- REQUEST
Count the lines in the rows below that contain the word "dropdown". Reply with the number alone.

- THE DATA
╔══

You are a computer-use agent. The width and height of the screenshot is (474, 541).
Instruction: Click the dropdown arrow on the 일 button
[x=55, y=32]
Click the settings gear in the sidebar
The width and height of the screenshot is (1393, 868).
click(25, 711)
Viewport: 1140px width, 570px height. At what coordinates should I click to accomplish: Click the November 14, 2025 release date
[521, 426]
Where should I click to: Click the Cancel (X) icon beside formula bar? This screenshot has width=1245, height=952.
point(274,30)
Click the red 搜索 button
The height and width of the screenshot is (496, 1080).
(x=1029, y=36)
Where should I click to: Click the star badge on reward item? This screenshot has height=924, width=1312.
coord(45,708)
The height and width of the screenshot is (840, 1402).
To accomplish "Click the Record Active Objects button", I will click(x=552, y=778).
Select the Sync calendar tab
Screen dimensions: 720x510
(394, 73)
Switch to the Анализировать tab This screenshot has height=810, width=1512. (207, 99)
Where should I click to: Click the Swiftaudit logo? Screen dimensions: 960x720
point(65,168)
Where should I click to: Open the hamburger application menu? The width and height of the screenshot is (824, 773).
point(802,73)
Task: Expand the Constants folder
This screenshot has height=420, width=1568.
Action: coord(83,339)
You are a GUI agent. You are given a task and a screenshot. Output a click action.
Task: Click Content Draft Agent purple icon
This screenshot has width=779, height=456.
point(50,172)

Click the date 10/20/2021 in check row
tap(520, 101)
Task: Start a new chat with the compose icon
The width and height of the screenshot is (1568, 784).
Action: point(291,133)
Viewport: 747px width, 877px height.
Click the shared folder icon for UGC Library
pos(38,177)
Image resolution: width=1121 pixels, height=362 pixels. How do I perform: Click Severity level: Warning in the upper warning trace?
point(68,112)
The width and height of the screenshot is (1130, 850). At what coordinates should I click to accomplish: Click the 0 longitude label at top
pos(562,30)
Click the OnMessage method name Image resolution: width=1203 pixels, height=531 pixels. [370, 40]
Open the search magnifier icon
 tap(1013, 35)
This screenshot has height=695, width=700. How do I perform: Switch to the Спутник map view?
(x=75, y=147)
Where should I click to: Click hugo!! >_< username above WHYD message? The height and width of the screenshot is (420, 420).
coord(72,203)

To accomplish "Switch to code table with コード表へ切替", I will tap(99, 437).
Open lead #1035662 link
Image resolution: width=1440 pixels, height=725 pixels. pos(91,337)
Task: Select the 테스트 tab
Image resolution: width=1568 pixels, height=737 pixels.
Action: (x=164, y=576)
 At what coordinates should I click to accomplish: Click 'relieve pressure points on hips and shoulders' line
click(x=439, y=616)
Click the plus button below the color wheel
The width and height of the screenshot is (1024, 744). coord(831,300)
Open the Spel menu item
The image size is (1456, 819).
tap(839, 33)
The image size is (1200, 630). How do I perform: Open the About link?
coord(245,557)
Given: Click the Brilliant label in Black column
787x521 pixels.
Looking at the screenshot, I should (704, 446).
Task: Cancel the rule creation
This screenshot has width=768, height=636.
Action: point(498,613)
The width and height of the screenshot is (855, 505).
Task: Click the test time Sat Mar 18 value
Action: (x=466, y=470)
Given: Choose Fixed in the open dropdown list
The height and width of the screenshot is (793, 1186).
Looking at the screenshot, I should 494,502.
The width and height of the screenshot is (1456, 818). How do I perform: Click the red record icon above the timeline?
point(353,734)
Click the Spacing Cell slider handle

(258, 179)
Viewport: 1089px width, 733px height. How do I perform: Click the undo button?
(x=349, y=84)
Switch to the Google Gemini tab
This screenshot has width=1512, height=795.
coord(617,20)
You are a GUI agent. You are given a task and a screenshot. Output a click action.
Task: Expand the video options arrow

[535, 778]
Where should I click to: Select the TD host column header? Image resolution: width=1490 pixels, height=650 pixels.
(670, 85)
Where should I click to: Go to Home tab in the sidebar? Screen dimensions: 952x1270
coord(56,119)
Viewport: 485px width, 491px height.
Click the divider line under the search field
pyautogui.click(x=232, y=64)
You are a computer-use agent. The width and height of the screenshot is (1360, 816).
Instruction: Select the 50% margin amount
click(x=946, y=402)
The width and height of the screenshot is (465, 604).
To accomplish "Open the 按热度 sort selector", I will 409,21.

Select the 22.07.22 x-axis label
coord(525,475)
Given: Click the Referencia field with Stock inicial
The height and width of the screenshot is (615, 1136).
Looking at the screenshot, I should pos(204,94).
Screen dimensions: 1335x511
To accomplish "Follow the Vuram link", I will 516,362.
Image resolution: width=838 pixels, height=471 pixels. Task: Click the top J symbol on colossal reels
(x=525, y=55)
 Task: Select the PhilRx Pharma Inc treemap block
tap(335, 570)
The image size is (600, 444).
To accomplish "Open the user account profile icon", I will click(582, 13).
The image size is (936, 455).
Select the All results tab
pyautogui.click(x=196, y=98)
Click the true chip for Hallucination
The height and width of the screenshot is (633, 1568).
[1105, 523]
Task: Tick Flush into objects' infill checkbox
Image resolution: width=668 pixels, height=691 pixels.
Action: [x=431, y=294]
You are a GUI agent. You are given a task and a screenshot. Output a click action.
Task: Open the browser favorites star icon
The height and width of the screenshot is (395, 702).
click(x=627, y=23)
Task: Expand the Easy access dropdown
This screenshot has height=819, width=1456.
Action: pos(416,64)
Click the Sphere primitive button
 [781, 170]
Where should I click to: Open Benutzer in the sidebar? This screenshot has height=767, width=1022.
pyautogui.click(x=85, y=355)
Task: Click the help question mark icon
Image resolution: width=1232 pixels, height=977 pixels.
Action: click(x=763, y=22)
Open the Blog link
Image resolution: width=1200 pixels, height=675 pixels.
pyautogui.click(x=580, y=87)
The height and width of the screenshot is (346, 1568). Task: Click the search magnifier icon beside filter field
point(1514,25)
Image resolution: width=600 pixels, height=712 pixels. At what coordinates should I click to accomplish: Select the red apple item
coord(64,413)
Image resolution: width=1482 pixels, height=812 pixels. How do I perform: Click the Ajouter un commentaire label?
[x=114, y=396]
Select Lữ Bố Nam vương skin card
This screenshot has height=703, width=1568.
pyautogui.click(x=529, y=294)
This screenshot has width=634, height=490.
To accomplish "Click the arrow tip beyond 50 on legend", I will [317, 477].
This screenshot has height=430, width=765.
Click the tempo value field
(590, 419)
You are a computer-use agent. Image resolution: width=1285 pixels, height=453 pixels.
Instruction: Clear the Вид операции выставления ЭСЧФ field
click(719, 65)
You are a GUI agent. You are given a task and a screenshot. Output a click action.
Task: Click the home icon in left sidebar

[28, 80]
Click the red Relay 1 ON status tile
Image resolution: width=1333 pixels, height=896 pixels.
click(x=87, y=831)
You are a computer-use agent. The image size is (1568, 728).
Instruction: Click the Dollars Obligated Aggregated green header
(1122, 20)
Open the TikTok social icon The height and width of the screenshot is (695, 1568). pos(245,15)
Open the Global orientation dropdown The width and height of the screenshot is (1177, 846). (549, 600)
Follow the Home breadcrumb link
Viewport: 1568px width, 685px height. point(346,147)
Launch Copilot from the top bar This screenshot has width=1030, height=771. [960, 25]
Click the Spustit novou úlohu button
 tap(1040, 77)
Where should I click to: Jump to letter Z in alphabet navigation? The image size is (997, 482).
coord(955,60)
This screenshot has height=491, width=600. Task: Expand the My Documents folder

╚══

- FINISHED ANSWER
4